= WRITTEN REQUEST =
Return the following entries line for line, with no changes.

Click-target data

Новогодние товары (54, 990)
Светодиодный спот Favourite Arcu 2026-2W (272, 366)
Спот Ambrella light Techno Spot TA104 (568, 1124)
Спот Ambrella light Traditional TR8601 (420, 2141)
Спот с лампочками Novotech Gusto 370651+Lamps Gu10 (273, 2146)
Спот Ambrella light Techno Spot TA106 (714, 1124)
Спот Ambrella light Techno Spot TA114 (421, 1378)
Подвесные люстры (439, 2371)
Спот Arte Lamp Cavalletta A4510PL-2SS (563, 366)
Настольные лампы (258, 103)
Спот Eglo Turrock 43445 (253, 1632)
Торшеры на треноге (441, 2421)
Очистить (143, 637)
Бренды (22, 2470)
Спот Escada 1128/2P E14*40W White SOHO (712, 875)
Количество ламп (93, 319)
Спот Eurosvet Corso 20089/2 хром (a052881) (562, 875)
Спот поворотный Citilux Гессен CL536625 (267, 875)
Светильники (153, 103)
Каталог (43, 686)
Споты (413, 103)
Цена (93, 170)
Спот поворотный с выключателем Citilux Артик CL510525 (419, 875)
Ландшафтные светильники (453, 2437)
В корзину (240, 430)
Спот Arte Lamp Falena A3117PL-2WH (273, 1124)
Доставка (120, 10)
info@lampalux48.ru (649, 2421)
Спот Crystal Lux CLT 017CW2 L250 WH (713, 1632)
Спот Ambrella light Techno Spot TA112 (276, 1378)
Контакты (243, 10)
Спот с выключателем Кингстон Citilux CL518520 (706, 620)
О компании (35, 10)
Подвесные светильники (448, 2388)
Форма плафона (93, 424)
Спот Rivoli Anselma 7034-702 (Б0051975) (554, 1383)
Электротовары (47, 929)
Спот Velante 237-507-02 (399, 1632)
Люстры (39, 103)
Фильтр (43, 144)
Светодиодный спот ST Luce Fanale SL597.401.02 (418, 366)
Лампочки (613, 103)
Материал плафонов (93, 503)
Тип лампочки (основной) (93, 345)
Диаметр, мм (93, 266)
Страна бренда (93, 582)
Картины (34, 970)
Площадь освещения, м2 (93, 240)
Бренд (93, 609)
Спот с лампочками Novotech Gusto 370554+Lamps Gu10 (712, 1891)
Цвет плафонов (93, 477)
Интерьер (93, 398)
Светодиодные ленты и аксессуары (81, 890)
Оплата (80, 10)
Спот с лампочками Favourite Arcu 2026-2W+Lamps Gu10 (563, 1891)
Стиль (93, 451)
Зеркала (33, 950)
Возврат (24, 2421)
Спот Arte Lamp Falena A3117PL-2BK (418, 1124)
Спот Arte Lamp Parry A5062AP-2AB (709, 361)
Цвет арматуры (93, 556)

= EXERCISE OUTPUT =
Новогодние товары (54, 990)
Светодиодный спот Favourite Arcu 2026-2W (272, 366)
Спот Ambrella light Techno Spot TA104 (568, 1124)
Спот Ambrella light Traditional TR8601 (420, 2141)
Спот с лампочками Novotech Gusto 370651+Lamps Gu10 (273, 2146)
Спот Ambrella light Techno Spot TA106 (714, 1124)
Спот Ambrella light Techno Spot TA114 (421, 1378)
Подвесные люстры (439, 2371)
Спот Arte Lamp Cavalletta A4510PL-2SS (563, 366)
Настольные лампы (258, 103)
Спот Eglo Turrock 43445 (253, 1632)
Торшеры на треноге (441, 2421)
Очистить (143, 637)
Бренды (22, 2470)
Спот Escada 1128/2P E14*40W White SOHO (712, 875)
Количество ламп (93, 319)
Спот Eurosvet Corso 20089/2 хром (a052881) (562, 875)
Спот поворотный Citilux Гессен CL536625 (267, 875)
Светильники (153, 103)
Каталог (43, 686)
Споты (413, 103)
Цена (93, 170)
Спот поворотный с выключателем Citilux Артик CL510525 (419, 875)
Ландшафтные светильники (453, 2437)
В корзину (240, 430)
Спот Arte Lamp Falena A3117PL-2WH (273, 1124)
Доставка (120, 10)
info@lampalux48.ru (649, 2421)
Спот Crystal Lux CLT 017CW2 L250 WH (713, 1632)
Спот Ambrella light Techno Spot TA112 (276, 1378)
Контакты (243, 10)
Спот с выключателем Кингстон Citilux CL518520 (706, 620)
О компании (35, 10)
Подвесные светильники (448, 2388)
Форма плафона (93, 424)
Спот Rivoli Anselma 7034-702 (Б0051975) (554, 1383)
Электротовары (47, 929)
Спот Velante 237-507-02 (399, 1632)
Люстры (39, 103)
Фильтр (43, 144)
Светодиодный спот ST Luce Fanale SL597.401.02 (418, 366)
Лампочки (613, 103)
Материал плафонов (93, 503)
Тип лампочки (основной) (93, 345)
Диаметр, мм (93, 266)
Страна бренда (93, 582)
Картины (34, 970)
Площадь освещения, м2 (93, 240)
Бренд (93, 609)
Спот с лампочками Novotech Gusto 370554+Lamps Gu10 (712, 1891)
Цвет плафонов (93, 477)
Интерьер (93, 398)
Светодиодные ленты и аксессуары (81, 890)
Оплата (80, 10)
Спот с лампочками Favourite Arcu 2026-2W+Lamps Gu10 (563, 1891)
Стиль (93, 451)
Зеркала (33, 950)
Возврат (24, 2421)
Спот Arte Lamp Falena A3117PL-2BK (418, 1124)
Спот Arte Lamp Parry A5062AP-2AB (709, 361)
Цвет арматуры (93, 556)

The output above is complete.